Le alpi occidentali si sono in questi decenni pressoché spopolate. A parte alcuni esempi virtuosi di realtà che resistono ed in cui sembra esserci addirittura un ritorno (leggi la Val Maira, in cui peraltro dobbiamo dire anche grazie ai tedeschi), la situazione continua ad essere disastrosa. Da sempre manca una politica per la montagna in cui ad esempio, invece, eccelle l’Alto Adige. Del resto, ai governi succedutisi a Torino è sempre fregato poco che la montagna si spopolasse, anzi, andava benissimo perché i montanari potevano costituire forza lavoro alla Michelin o alla Fiat. Oggi, però, i tempi sono cambiati: la montagna è rimasta spopolata, la Michelin non c’è più, la Fiat quasi.

Ciò non convince peraltro chi governa a cambiare le politiche per la montagna, né chi governa in loco a cambiare atteggiamento, da consumo a tutela del territorio.

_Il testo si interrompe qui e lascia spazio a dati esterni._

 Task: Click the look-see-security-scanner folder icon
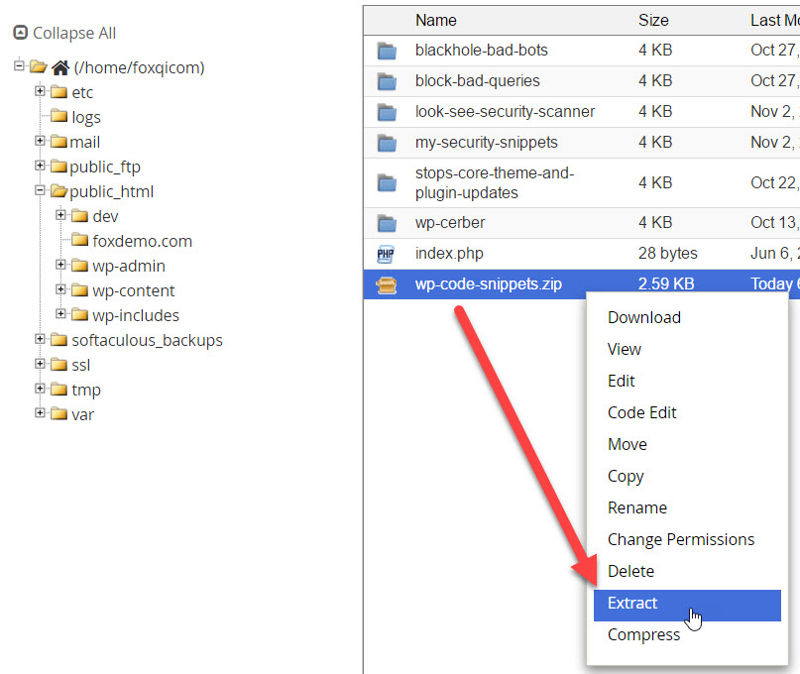(x=388, y=111)
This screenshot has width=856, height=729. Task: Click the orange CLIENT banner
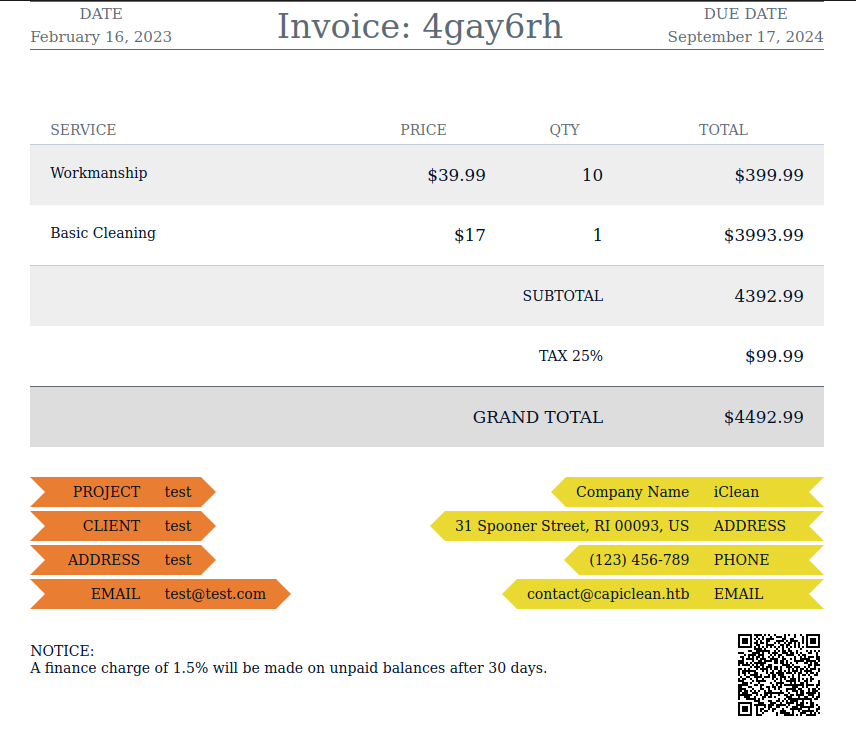(x=122, y=526)
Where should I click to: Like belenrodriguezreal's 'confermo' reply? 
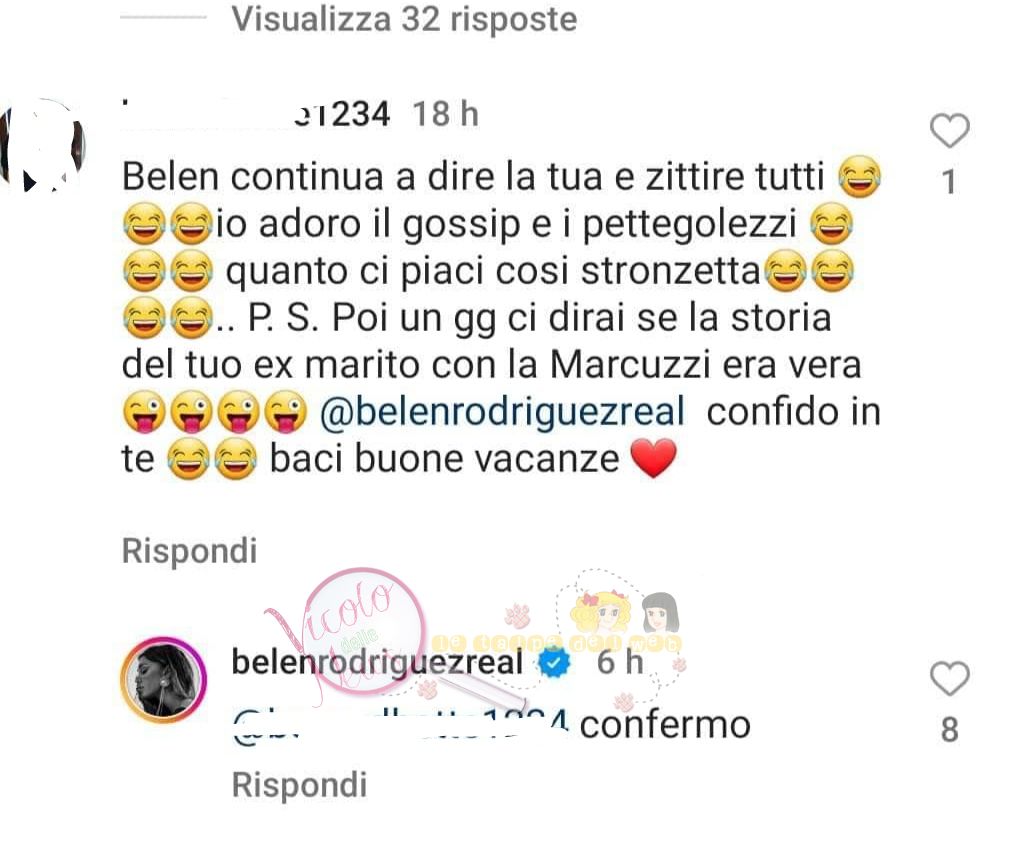tap(949, 679)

Invece di salvaguardare ed anzi recuperare ciò che rimane a livello di bellezze naturalistiche al fine di attirare il turismo, che rimane pur sempre la maggiore risorsa economica locale, si decide di depredare il patrimonio. Una delle ricchezze naturalistiche che rimangono sono i boschi. Niente di meglio che sfruttare allora la cosiddetta “filiera del legno”.

In questi giorni fanno scalpore in proposito le Valli di Lanzo. Per chi non le conoscesse esse sono tre, si dipartono a nord-ovest di Torino e, se tutto va male, saranno percorse in pochi anni da ben trenta chilometri di piste forestali. Non inganni il termine “piste”: le piste sono strade vere e proprie, larghe anche quattro metri, realizzate con i bulldozer, che aprono ferite insanabili negli ambienti naturali, segnatamente, i boschi. In pratica, in questo caso, è come se si realizzasse una nuova strada lunga come una delle valli.

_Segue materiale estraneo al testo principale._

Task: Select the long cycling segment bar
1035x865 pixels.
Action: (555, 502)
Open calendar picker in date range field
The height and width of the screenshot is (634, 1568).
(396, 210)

Una la stanno già aprendo e la potete vedere nel video qui sotto. Va a distruggere uno degli angoli più belli ed intatti della Val Grande di Lanzo, il Vallone di Unghiasse. A suo tempo, si parla del 1998, Pro Natura e Wwf riuscirono a fermarla, oggi, a distanza di sedici anni, la stanno “finalmente” realizzando, complice l’assenza della Soprintendenza, ma di questo parlerò in un prossimo post. Anzi, la Soprintendenza io l’ho anche sollecitata ad intervenire, ma è rimasta bella zitta come quando il Comune di Groscavallo le ha inviato il progetto per il suo parere ai sensi del Codice dei Beni Ambientali.

Sul progetto di questa pista scrissi ed inviai anche un articolo all’allora Rivista mensile del Cai (sedicente associazione ambientalista) che non si azzardò mai a pubblicarlo, forse perché attaccavo appunto la Soprintendenza. Ma questa è acqua passata. Veniamo al presente. Ed il barometro del presente segna: “tempesta”.

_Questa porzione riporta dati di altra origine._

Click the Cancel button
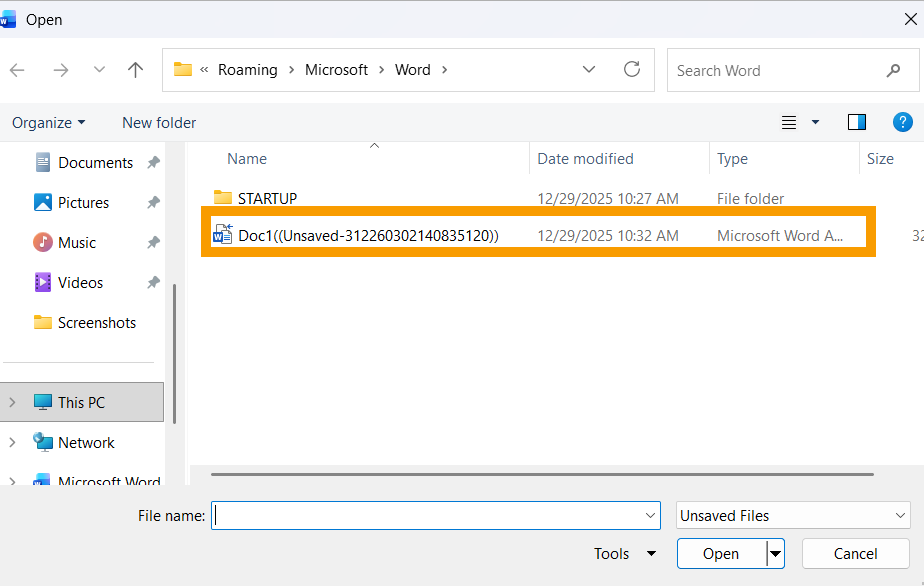Image resolution: width=924 pixels, height=586 pixels. [x=855, y=554]
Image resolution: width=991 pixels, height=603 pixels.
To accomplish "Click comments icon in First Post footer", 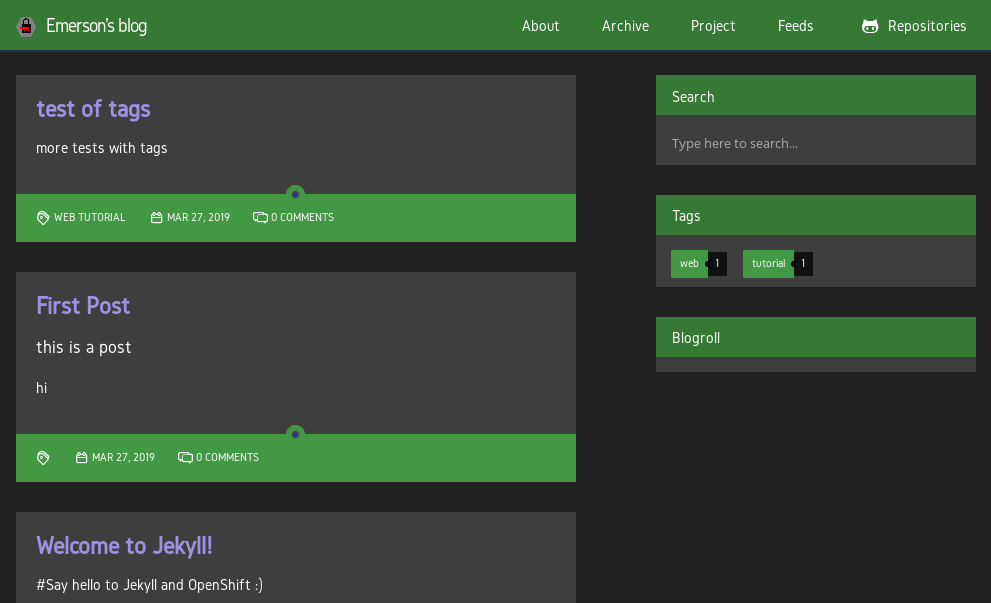I will 185,458.
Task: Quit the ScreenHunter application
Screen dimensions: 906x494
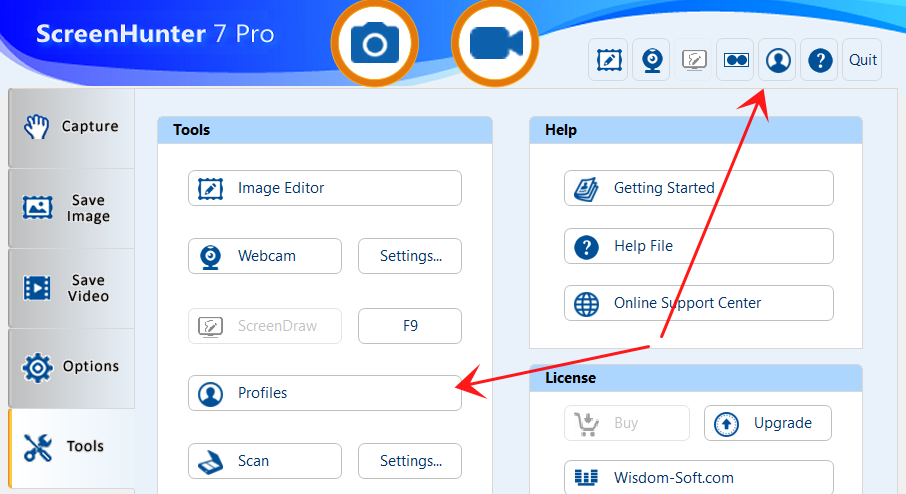Action: click(862, 60)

E non mi si venga a dire che occorre salvaguardare l’economia montana. La filiera del legno si potrebbe benissimo sfruttare realizzando piste solo trattorabili, oppure, meglio ancora, realizzando teleferiche o funivie. La vecchia legge regionale del Piemonte (n. 27/1981) in materia di piste un tempo prevedeva che si dovessero valutare le alternative prima di aprire delle piste, alternative ovviamente meno impattanti. La legge attuale (45/1989) questo non lo prevede più e sapete perché? La ragione mi pare ovvia ed è la stessa che presiede alla realizzazione della Tav. Sì, avete letto bene, in piccolo una pista forestale  è come la Tav. Serve a far lavorare una o più imprese. Vantaggi privati e danni pubblici. Con tanti saluti per l’art. 9 della nostra Costituzione, che sta diventando sempre più carta straccia.

Per chi è interessato ad approfondire la tematiche delle piste in montagna, consiglio la pubblicazione “Piste o peste?” di Pro Natura Torino.